O contexto americano
O início da formulação de uma Política de Saúde nos Estados Unidos é datado da primeira década do século XX, mas apenas durante a Grande Depressão (1929-1939) é que o governo viu a necessidade de garantir à população políticas sociais de garantia de emprego, assistência médica e aposentadoria. Durante o século XX várias políticas e iniciativas governamentais passaram a existir e tomar forma, de forma a administrar a saúde pública no país.
O sistema de saúde pública estadunidense é caracterizado por sua estrutura descentralizada, com responsabilidades distribuídas entre os níveis federal, estadual e local. Diferentemente de países como o Brasil, que possuem um sistema de saúde unificado, os Estados Unidos dependem de uma rede de agências e departamentos que operam de forma semi-independente. O financiamento da saúde pública estadunidense é oriundo da somatória de subsídios federais, orçamentos estaduais e recursos dos governos locais e, por isso, costuma ser irregular, tendendo a aumentar apenas em momentos de crise.
No nível federal, agências-chave como os Centers for Disease Control and Prevention (CDC), os National Institutes of Health (NIH) e a Food and Drug Administration (FDA) desempenham papéis centrais na prevenção de doenças, pesquisa médica, regulação de medicamentos e segurança alimentar, resposta a emergências, dentre outras áreas. Além do nível federal, departamentos de saúde estaduais e locais ficam responsáveis pela implementação dos programas de saúde pública nas comunidades, ou seja, cada estado define suas próprias políticas de saúde Como consequência, há grandes variações nos serviços prestados e no acesso à esse serviço em todo o país.
Nos EUA, a maior parte do cuidado médico é oferecida por hospitais e clínicas privadas, dos quais a maior parte da população é dependente. O sistema norte-americano depende fortemente de mecanismos de mercado e programas públicos direcionados, como Medicaid, Medicare e a Veterans Health Administration, os quais oferecem cobertura a grupos específicos, como idosos e pessoas que possuem baixa renda. Por conta da falta de universalização no acesso à saúde, há lacunas no fornecimento de um serviço universal o que, por conseguinte, impacta diretamente na saúde da população.
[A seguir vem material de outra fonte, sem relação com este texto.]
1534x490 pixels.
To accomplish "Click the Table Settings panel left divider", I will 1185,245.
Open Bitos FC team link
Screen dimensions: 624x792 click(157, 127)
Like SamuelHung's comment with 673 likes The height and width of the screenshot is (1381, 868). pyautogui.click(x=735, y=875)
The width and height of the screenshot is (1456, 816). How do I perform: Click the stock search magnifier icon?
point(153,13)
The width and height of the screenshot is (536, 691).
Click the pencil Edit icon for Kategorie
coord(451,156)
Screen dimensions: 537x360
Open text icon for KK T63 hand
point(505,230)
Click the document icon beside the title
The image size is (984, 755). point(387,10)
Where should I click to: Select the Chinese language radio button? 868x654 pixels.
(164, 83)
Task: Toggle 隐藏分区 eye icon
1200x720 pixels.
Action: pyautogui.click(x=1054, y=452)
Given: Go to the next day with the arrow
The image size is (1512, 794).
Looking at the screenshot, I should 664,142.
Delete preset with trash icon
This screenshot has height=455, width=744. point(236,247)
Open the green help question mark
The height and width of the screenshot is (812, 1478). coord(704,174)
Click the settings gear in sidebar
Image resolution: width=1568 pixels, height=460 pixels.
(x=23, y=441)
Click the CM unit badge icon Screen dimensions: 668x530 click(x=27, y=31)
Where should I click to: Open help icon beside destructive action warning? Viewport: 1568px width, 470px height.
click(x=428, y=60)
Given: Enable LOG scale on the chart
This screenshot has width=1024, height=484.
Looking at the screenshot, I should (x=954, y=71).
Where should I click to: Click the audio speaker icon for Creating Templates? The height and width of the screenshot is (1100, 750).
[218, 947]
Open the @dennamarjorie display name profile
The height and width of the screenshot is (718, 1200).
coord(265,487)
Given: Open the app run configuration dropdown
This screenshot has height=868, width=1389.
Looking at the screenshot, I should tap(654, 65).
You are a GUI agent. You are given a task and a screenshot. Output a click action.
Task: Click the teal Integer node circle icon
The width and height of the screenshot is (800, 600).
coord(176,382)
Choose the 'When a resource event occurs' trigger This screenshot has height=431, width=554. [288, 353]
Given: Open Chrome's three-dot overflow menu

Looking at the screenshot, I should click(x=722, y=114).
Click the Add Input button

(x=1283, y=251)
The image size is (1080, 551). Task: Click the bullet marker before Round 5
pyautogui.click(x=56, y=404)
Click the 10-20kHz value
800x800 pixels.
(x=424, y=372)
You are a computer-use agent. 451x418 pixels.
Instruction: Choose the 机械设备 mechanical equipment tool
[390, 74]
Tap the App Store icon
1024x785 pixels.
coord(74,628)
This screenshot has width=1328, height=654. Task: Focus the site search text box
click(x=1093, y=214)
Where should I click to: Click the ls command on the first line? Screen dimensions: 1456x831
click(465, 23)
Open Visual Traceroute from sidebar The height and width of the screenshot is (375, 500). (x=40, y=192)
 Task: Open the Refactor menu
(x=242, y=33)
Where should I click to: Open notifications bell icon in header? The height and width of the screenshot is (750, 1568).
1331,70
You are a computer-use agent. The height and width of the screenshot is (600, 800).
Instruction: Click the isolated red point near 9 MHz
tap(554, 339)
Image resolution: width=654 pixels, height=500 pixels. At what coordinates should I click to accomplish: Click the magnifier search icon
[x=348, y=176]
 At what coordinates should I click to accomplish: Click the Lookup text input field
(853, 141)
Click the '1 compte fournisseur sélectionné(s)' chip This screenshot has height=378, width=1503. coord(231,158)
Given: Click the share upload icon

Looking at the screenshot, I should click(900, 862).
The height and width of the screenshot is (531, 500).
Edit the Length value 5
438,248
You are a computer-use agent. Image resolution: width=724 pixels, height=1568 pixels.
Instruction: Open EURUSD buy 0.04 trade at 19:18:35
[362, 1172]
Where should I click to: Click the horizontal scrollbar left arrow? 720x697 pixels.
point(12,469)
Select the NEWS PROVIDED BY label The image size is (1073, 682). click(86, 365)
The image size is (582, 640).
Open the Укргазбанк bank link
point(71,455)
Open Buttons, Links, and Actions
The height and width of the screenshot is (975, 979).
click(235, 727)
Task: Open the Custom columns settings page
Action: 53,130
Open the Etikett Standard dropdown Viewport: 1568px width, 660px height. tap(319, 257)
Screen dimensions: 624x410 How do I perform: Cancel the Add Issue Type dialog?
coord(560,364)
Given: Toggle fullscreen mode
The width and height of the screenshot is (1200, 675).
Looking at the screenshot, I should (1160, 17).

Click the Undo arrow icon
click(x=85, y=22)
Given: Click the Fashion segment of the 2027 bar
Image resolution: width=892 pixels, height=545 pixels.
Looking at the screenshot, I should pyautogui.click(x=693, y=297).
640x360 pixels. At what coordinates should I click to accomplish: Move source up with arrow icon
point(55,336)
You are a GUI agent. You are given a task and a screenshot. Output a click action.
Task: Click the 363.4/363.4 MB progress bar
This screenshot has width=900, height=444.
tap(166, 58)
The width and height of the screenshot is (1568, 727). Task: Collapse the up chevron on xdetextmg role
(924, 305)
Os diferentes sistemas nacionais possuem diversos níveis de abrangência, com pontos de melhoria e de atenção. Mesmo com suas falhas, é inegável a importância, tanto estratégica, quanto no dia-a-dia, na garantia do direito fundamental do cidadão à saúde. Atuando em diversos contextos, são fundamentais para salvar vidas, reduzir desigualdades e colocar o bem-estar da pessoa no centro das políticas públicas. No Dia Nacional da Saúde, frisamos a importância de reconhecer e valorizar o Sistema Único de Saúde, uma conquista coletiva que não deve ser dada como garantia eterna.